- Artist: Jacob Lawrence
- Year: 1938
- Medium: Tempera on paper
- Dimensions: 32.70 cm × 29.53 cm (12.875 in × 11.625 in)
- Location: Indianapolis Museum of Art; Indianapolis;

= Untitled (The Birth) =

1938 painting by Jacob Lawrence

Untitled (The Birth) is a 1938 tempera painting by American artist Jacob Lawrence, located in the Indianapolis Museum of Art, which is in Indianapolis, Indiana. Depicting a scene of childbirth in flat, geometric forms and bright colors, it is very much a product of the Harlem Renaissance.

==Description==
This painting shows a woman giving birth in a Harlem tenement during the Great Depression. Two men are poised to assist her, while a third departs. It is a deeply intimate portrayal of poverty, but one devoid of sentimentality, as befits Lawrence's role as an artist of Social realism. As one of the few painters of his day who grew up in a black community and was trained by black artists, Lawrence had a special affinity for scenes of everyday African American life such as this.
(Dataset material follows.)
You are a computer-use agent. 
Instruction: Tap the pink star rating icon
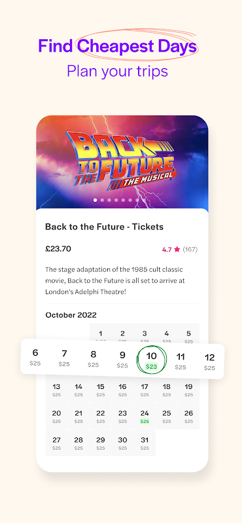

==Historical information==
1938 was a pivotal year for Lawrence. He completed his much-lauded series of 41 paintings on the life of Toussaint L’Ouverture and began a similar series on Frederick Douglass. Having turned 21, he finally managed to secure employment with the Works Progress Administration, which required him to produce paintings at the rate of one every three weeks. Throughout this, he continued to capture the scenes of Harlem in works such as this one, while putting on multiple exhibitions in the area, including a solo effort at the Harlem YMCA.

===Acquisition===
This painting was acquired by the IMA in 1997 from Terry Dintenfass Inc., courtesy of the National Coalition of 100 Black Women, Indianapolis Chapter; the Alliance of the Indianapolis Museum of Art; and the Mr. and Mrs. Richard Crane Fund. It is currently on display in the American Art gallery and has the accession number 1997.130.